The five permanent members of the security council, especially the United States and Russia, repeatedly refer to the Geneva Communiqué (also known as Geneva-I) as providing the basis for key steps in the process to end the violence, and laying the groundwork for the establishment of a transitional governing body, with full executive powers, composed of the present government and the different opposition groups, to reach a political solution. Last July, the UN Special Envoy for Syria, Staffan de Mistura, told the Council that a new approach was urgently needed “in order to work towards political negotiations and a political transition based on the Geneva Communiqué”.
He suggested five thematic areas that need to be addressed through more focused consultations and discussions with the various Syrian parties. They are: safety and protection for all; political and constitutional issues; military and security issues; public institutions; and reconstruction and development.The UNSC urged all parties to engage “in good faith” in De Mistura’s efforts, and to continue consultations and thematic discussions, building on recent meetings in Moscow, Cairo, Paris and Astana.
Following the 17 August statement, there was renewed hope in corridors of the United Nations that the conclusion of the nuclear deal between Iran and the P5+1 would boost diplomatic efforts. In a 30 July interview with NPR radio, De Mistura himself publicly expressed this sentiment. Combatants are tiring of the blood-letting, he said, and the rise of the so-called Islamic State (IS) has created a common enemy among many of them, providing incentive for a brokered political solution. In voicing its support for De Mistura, the Council also expressed its “gravest” concern that parts of Syria are now under the control of IS and al-Nusra Front (ANF), and reaffirmed its resolve to address all aspects of the threat, calling on all parties “to commit to putting an end to terrorist acts perpetrated by these groups”.
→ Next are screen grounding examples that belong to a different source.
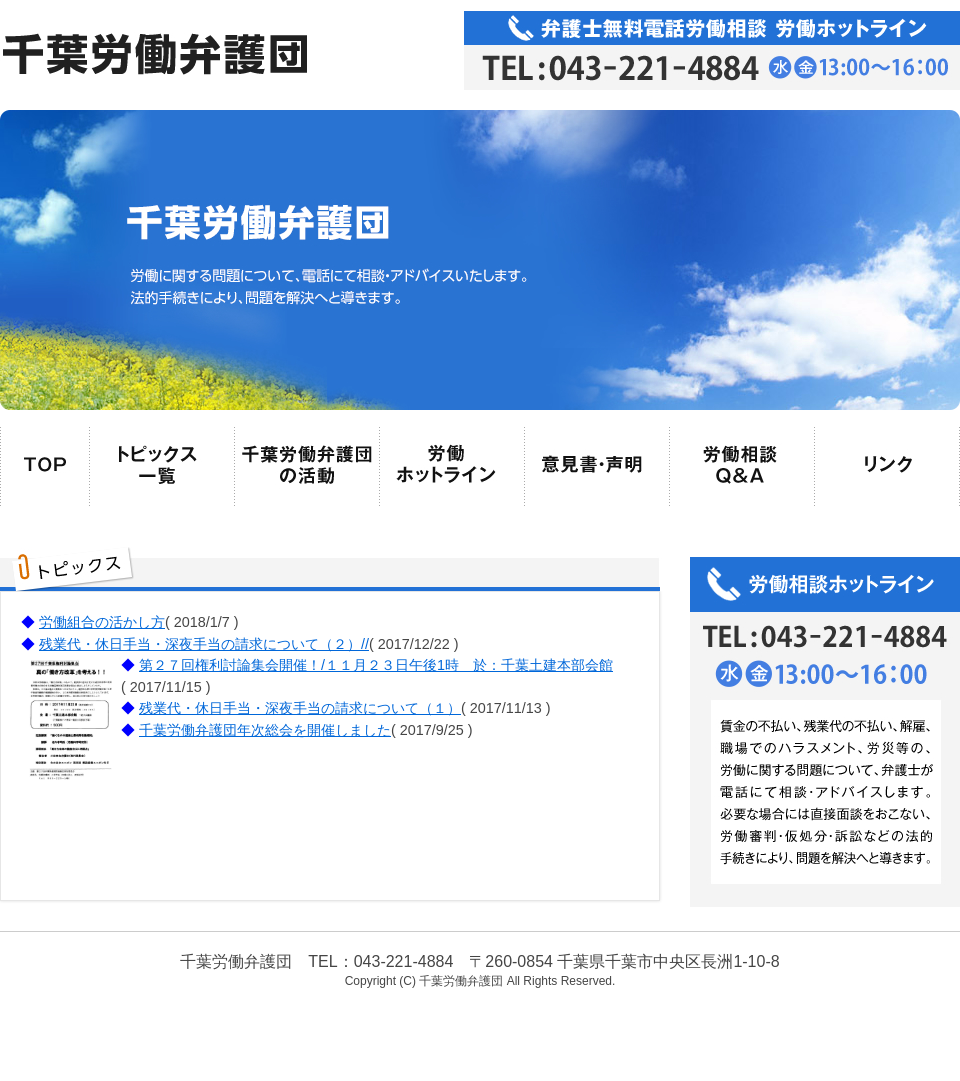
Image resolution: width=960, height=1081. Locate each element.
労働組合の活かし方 (102, 622)
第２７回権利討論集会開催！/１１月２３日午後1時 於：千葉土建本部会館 (376, 665)
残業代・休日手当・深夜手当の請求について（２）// (204, 644)
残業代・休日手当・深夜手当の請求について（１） (300, 708)
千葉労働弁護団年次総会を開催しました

However, there is scepticism among opponents of the Iran deal and others in the US Congress, including the American Israel Public Affairs Committee (AIPAC) and research groups in Washington, that the deal will help bring about a resolution to Syria’s bloody civil war, and might in fact increase Iran’s power and dominance, exacerbating already deep sectarian schisms. Nonetheless, reports from the region and from Washington suggest that, in the aftermath of the nuclear agreement signed in Vienna, Austria in July, a number of the countries involved either directly or indirectly in Syria’s civil war have pushed forward initiatives to end the conflict.
According to these reports, backroom negotiations involving the United States, Russia, Turkey, Iran and the Gulf Cooperation Council (GCC) countries have been going on for months, but it is the recent willingness of Moscow and Tehran, long the benefactors of Syria’s embattled President Bashar al-Assad, to engage in the issue that has made their ally in Damascus more attentive to the proposals on the table.
In recent weeks, Ali Mamlouk, al-Assad’s national security advisor, has made secret visits to both the Saudi city of Jeddah and to Muscat, Oman, where he met with high-level officials. This according to both Saudi-based sources and sources close to the al-Assad regime. Following Mamlouk’s visit, Syria’s longtime Foreign Minister Walid Muallem made an official visit in early August to Muscat to meet the Omani foreign minister where they discussed, according to Syrian state media, “efforts to put an end to the crisis … which preserves the sovereignty, unity and territorial integrity” of the country.
As early as 2012, Mamlouk has allegedly pursued different options to end Syria’s civil war. These have ranged from local ceasefires and quiet meetings with a limited number of opposition members to diplomatic initiatives with Syria’s neighbours and the GCC, landing him in trouble with the regime, according to speculative reporting.
Despite the recent flurry of diplomatic activity, however, Riyadh remains wary and observers are only willing to make cautious predictions about the impact it will have on the conflict. For now, sponsors of the warring parties in Syria seem to have enough weapons, manpower and energy to keep the fighting going.